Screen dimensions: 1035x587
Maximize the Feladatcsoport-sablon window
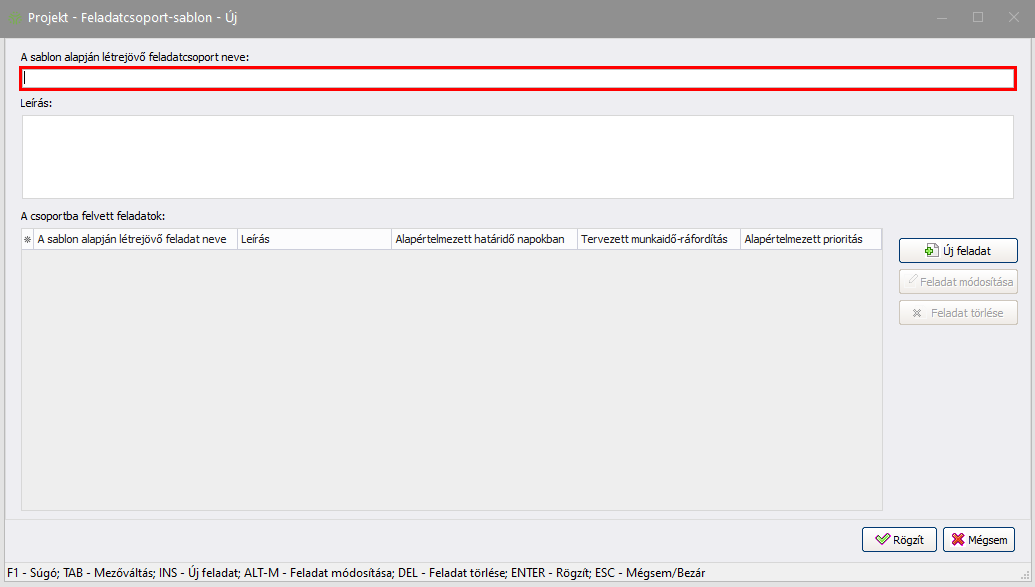[978, 18]
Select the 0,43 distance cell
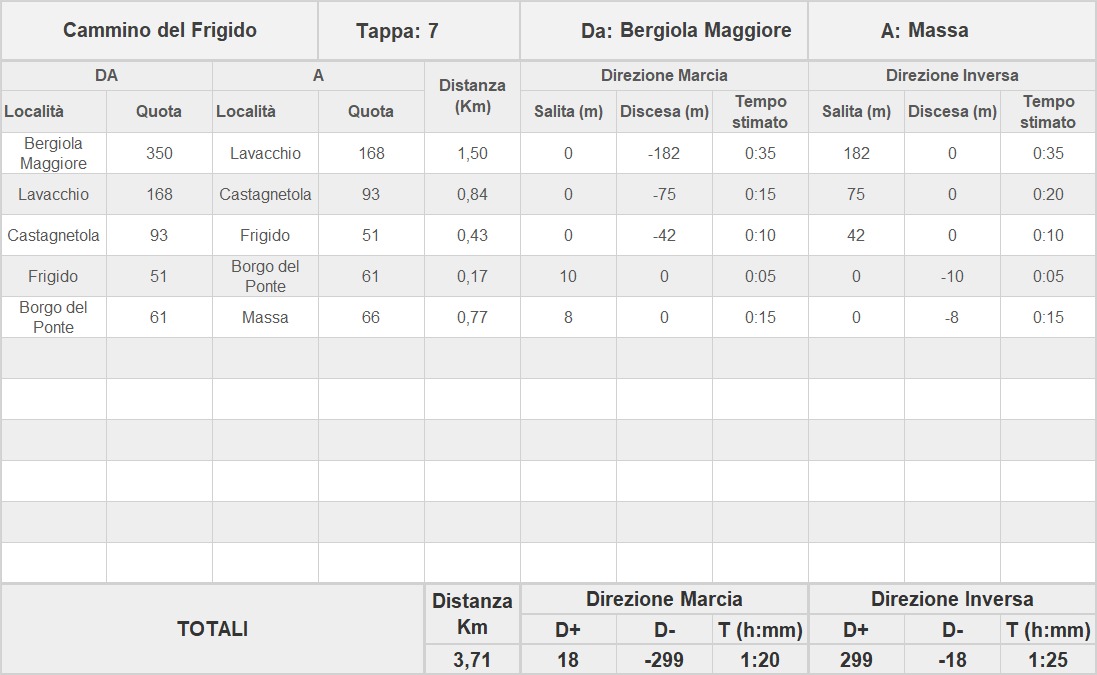Image resolution: width=1097 pixels, height=675 pixels. 472,235
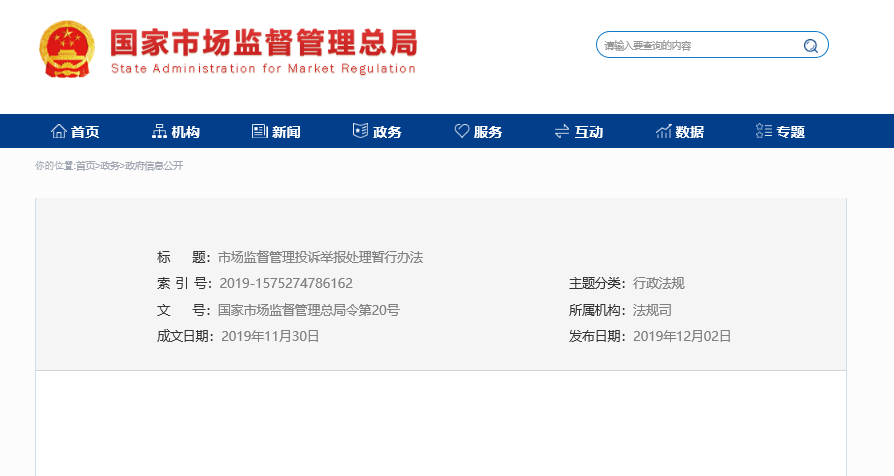Focus the search box with placeholder 请输入要查询的内容
Image resolution: width=894 pixels, height=476 pixels.
coord(698,45)
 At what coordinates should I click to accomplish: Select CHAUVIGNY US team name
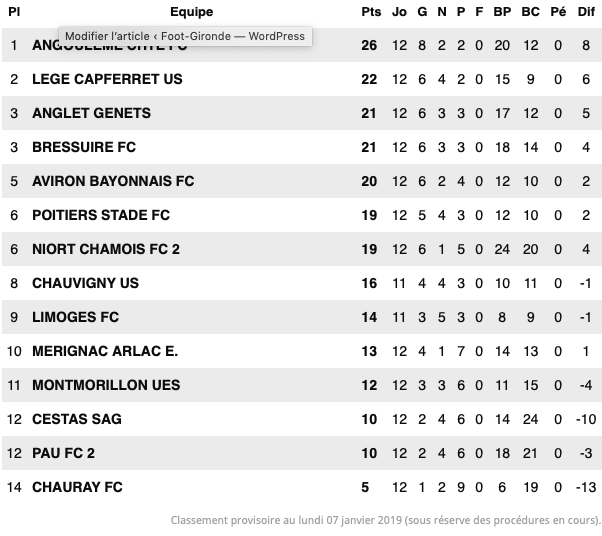(86, 283)
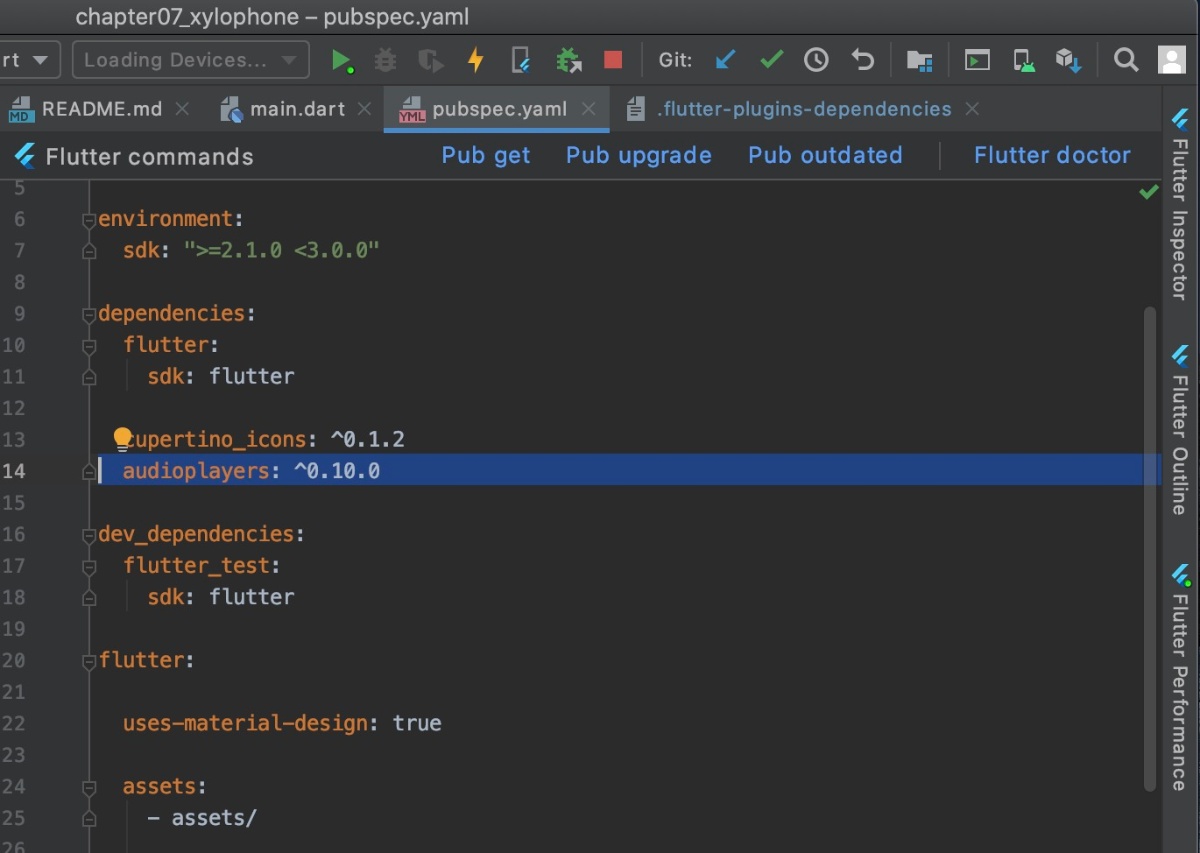Image resolution: width=1200 pixels, height=853 pixels.
Task: Run Pub get from Flutter commands bar
Action: (485, 155)
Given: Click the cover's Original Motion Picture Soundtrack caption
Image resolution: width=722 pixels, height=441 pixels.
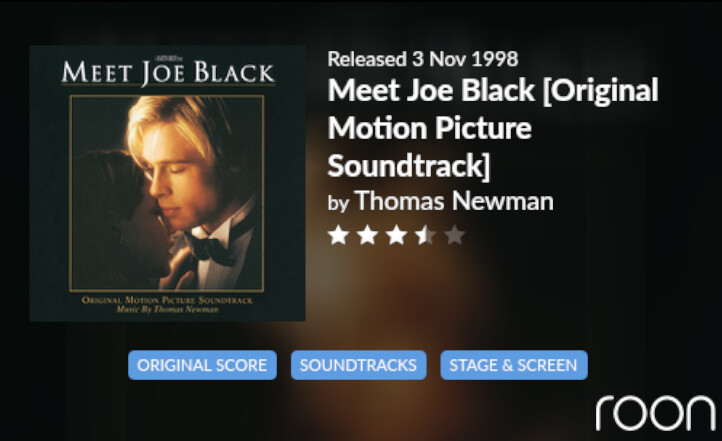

********

▶ [WHAT TO WORK ON]: In your answer, copy exactly the lines running from the line with "Given: Click the" to the end of the material above, both included, and omit all pictures.

▶ [RESULT]:
Given: Click the cover's Original Motion Picture Soundtrack caption
Image resolution: width=722 pixels, height=441 pixels.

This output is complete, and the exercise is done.